皆様こんにちは。JDA北海道ブロック 根室より宮田です。

1 はじめに

皆様こんにちは。前回に引き続き二等無人航空機操縦士試験について解説します。前回までは、実地試験で行われる、机上試験、口述試験(飛行前点検)、実技試験、口述試験(飛行後点検)、口述試験(重大インシデント)の5科目に分かれていることを説明しましたので、今回は、実際に検定用機体を飛行させる実技試験について説明します。採点要領や合否判定基準は、国土交通省航空局安全部無人航空機安全課から発出されている二等無人航空機操縦士実地試験実施細則と実施基準に基づきます。項目ごとに減点が違いますので参考にして下さい。

2 実技試験の要点

実技試験は、スクエア飛行、8の字飛行、異常事態発生時の飛行を通じて、基本操縦能力を有しているかを判定します。スクエアと8の字は、GNSSとビジョンセンサーはONの状態で行われますので、屋外で多少の風でもホバリングは機体が頑張ってくれますが、移動時にはブレないようにきっちりとライン取りが出来るかが腕の見せ所で勝負です。

(1) スクエア飛行(制限時間8分) 

ア 機首を前方に向けて離陸を行い、高度3.5メートルまで上昇し、5秒間ホバリングを行う。
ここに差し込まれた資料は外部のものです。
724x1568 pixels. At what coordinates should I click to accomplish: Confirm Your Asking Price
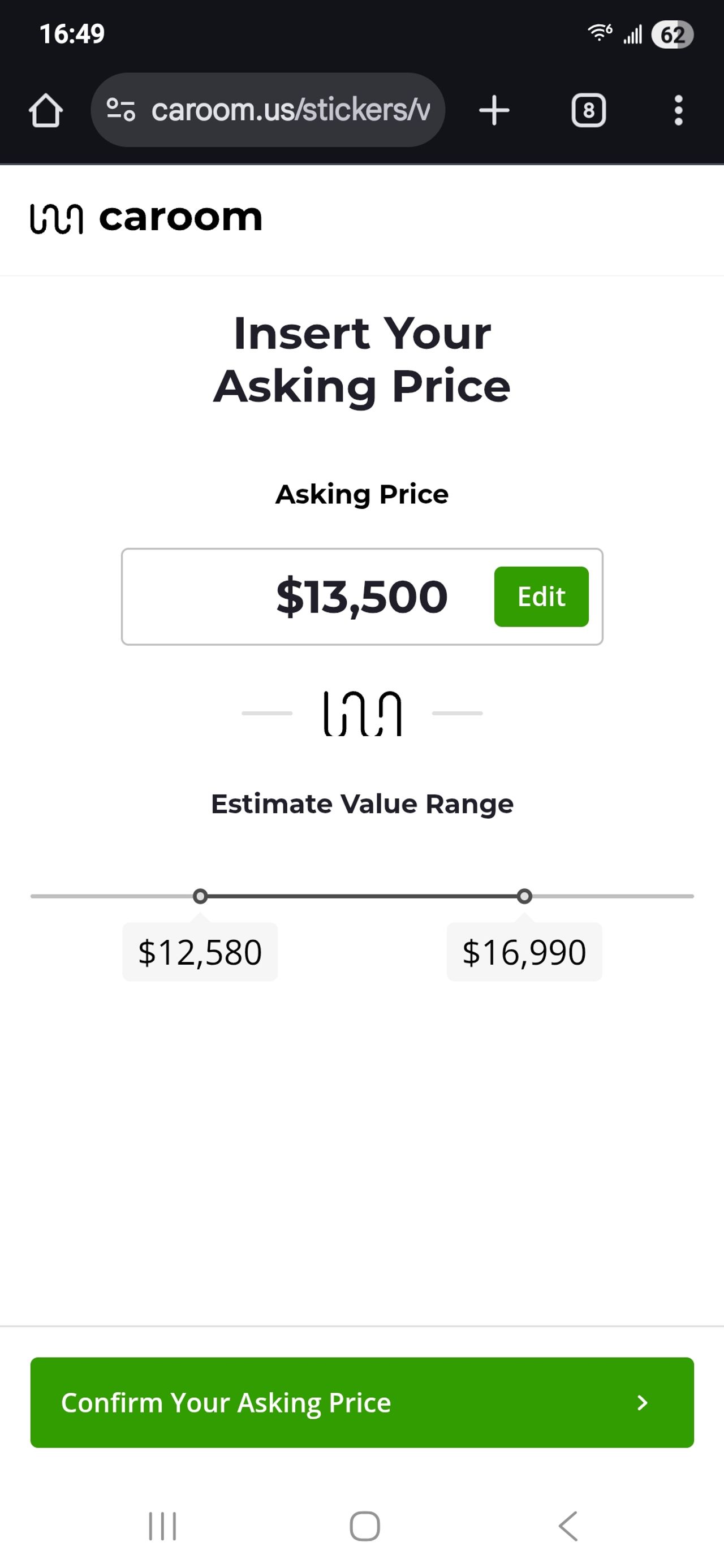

イ 試験員が口頭で指示する飛行経路及び手順で直線上に飛行する。機体の機首は常に進行方向を向いた状態で移動をする。

ウ 移動完了後、着陸を行う。

※ 飛行移動経路
離陸後180度転回してA地点、90度左転回してB地点、90度左転回してC地点、90度左転回してD地点、90度左転回してE地点、90度左転回してA地点に戻り、90度左転回して離陸地点上空に戻って着陸

(2) 8の字飛行(制限時間8分) 

ア 機首を前方に向けて離陸を行い、高度1.5メートルまで上昇し、5秒間ホバリングを行う。

イ 試験員が口頭で指示する飛行経路及び手順で、機体の機首を進行方向に向けた状態で、8の字飛行を連続して同一方向に二周旋回する。
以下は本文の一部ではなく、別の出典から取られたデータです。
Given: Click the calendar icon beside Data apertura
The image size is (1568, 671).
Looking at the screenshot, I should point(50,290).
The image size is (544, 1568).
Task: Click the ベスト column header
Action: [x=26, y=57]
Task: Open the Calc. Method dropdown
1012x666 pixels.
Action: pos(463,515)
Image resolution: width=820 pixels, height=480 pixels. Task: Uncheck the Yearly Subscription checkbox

ウ 8の字飛行完了後、着陸を行う。 円直径は約5メートル。

(3) 異常事態発生時の飛行(制限時間6分)           

ア GNSS、ビジョンセンサーOFFの状態で機首を前方に向けて離陸を行い、高度3.5メートルまで上昇し、5秒間ホバリングを行う。

イ 試験員が口頭で指示する飛行経路及び手順で直線上に飛行する。機体の機首は常に前方を向いた状態で【左右側方への移動】を行い続ける。

ウ 試験員から、【緊急事態発生!直ちに着陸せよ!】指示を受けて、最短の飛行経路で指定された緊急着陸地点上空に移動して着陸を行う。

3 判定基準

(1)  試験員の指示された飛行経路及び手順であること。

(2)  飛行経路を維持し、飛行経路から1.5メートル以上逸脱しないこと。

(3)  操作は柔軟円滑であり、急激な操作を行わないこと。

(4)  飛行経路及び高度が大きくふらつかないこと。

(5)  適切な速度を保つことができること。

(6)  所定の範囲で、安定したホバリングを行うことができること。

(7)  所定の範囲に安全な着陸を行うことができること。

(8)  所定の制限時間以内に、飛行を完了させること。

4 減点基準

(1)【不合格】

・危険な飛行・墜落、損傷、制御不能・不合格区画への進入・制限時間超過

・試験員による操作介入・不正行為

(2)【5点減点】

・飛行経路逸脱・指示と異なる飛行・離着陸不良・監視不足・安全確認不足

(3)【1点減点】

・ふらつき・不円滑・機首方向不良

5 採点

 持ち点100点からスタートする減点方式で、二等は70点以上の持ち点を残すことで合格になります。

6 おわりに

当校では、これまでに約30人の二等実機試験を実施しておりますが、受験生の皆様は、とても真剣で緊張されております。試験官は、最初の離陸状態を見ただけで受験者の緊張度が分かりますが、試験が始まると一切アドバイスをする事は出来ません。

また、試験官が求めているのは、前述した実地試験実施細則に定める操縦技術はもちろんのことながら、離陸前や飛行全般を通じて必要な安全確認が十分に行われて試験官に報告されることもとても重要になります。自動車免許検定と同じで、いくら運転が上手でも安全確認が不十分であれば不合格になることと同様です。十分に落ち着きながら元気な声で申告し、両スティックを力み過ぎずにきちんと保持して慎重にゆっくり飛行させることが合格への栄冠に繋がると思います。

今回の写真は、樹木を避けながら飛行訓練中のマトリス350です。